Back in September, a woman named Mollie Zweig had 24 steel poles erected in concrete on the beach in front of her oceanfront home at Georgica Beach in East Hampton. Subsequently she had snow fencing attached to them to form a box, into which, supposedly, no one may go. This is an insult to a public beach rarely seen in the Hamptons.
Zweig’s argument is this is her private property. And indeed, property lines of oceanfront homes do often extend out onto the beach as the tides and storms either bring or take out the sand, but I have never seen this done before in all the years I have lived here because there are laws in place that prevent anyone from placing hard structures on the beach. Shortly after the steel poles went up, Ms. Zweig and her partner and contractor Bob Sullivan were issued three summonses citing three of these laws, all of which can bring either fines and/or jail sentences.
Since the laws violated are considered criminal, both Zweig and Sullivan were required to appear in person to answer the charges. On the appointed day, however, they sent representatives. The result was that the date was postponed. There is now a new date when they must appear personally.

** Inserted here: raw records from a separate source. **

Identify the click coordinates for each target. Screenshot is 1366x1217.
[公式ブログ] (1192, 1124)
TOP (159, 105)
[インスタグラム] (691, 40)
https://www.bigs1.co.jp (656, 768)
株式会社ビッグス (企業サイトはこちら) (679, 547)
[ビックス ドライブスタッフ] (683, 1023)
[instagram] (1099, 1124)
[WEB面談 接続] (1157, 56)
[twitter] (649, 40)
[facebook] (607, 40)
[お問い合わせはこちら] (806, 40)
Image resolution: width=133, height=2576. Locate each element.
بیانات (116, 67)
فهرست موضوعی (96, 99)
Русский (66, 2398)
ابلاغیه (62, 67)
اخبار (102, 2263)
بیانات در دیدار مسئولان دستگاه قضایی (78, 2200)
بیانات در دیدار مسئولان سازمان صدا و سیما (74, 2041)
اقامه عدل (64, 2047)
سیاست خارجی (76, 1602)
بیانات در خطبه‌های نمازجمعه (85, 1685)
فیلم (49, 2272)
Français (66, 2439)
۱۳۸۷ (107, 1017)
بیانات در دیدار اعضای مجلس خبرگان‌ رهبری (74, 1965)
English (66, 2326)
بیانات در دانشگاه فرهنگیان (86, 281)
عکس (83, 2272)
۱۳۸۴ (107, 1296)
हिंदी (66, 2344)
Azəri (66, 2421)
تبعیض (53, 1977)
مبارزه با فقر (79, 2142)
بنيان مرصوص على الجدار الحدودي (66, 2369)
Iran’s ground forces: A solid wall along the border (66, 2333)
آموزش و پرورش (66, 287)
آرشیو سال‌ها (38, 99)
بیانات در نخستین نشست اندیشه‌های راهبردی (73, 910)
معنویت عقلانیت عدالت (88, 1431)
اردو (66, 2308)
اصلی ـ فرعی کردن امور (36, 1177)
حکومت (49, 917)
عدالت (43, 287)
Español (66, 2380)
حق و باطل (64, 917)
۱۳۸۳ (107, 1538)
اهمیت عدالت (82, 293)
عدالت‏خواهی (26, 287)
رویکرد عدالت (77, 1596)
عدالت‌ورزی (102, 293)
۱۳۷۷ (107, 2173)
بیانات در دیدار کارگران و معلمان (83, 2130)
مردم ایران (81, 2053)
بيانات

Also during this time, the fencing and the poles were vandalized—and then restored. It seems likely that other Village residents—this beach is the only beach in the Hamptons where parking is allowed only for the villagers—might be expressing themselves with the act of law-breaking vandalism. In any case, this week, Zweig and Sullivan erected a tall wooden pole, atop which they have placed a light and a surveillance camera. There is nothing to prevent them from erecting a surveillance camera on the property. There are laws to prevent the building of a pole with a concrete foundation on a beach to hold it up. Village Code Enforcement Officer Tom Lawrence is considering further code violation summonses.
The laws being broken are on the books to allow free and continuous use of the beach to the general public, to allow free and continuous access of the public beach for village emergency vehicles, to allow only approved erosion control materials on the beach as ordered by the Department of Environmental Conservation and to preserve and save the ancient sand dunes that front the ocean and protect us all. Needless to say, permits are required to erect anything at all on the beach, even allowable snow fencing. In this case, none was applied for either before the steel poles were put in or since.
At the present time, at high tide, the poles and fencing extend down into the sea. The poles and fencing block access from one side to the other, emergency vehicle or otherwise. Zweig and Sullivan are at the very least exposing themselves to private lawsuits if a rescue at the beach goes awry because of their structure.
In another time, the Village might have responded by bringing heavy equipment down to the beach and pulling the offending structures down. Years ago, I recall them doing that in Montauk and in Mecox. Now however, they hesitate. Why? Well, we live in a litigious society and there are big bucks on the beach these days.
More to the point is this. If you leave your car overnight on a public street for a week where overnight parking is not allowed you will find when you get back to it seven parking tickets.
At the present time, as near as I can figure, there are just these three summonses served to these people, with a fourth pending. Penalties are up to $1,000 per summons. Jail time can be up to six months per summons.
I think the Village should consider issuing the three summonses for each of these 24 steel poles every day. If the enforcement officer comes back the next day and these poles are each still there, he should issue 24 x 3 = 72 new summonses. At $1,000 per incident, this would bring in $2,160,000 every month the hard structures remain up. And that would not even include the surveillance pole summons. Then of course, since this would be such a big boost to the village coffers, I would hold off on the jail time.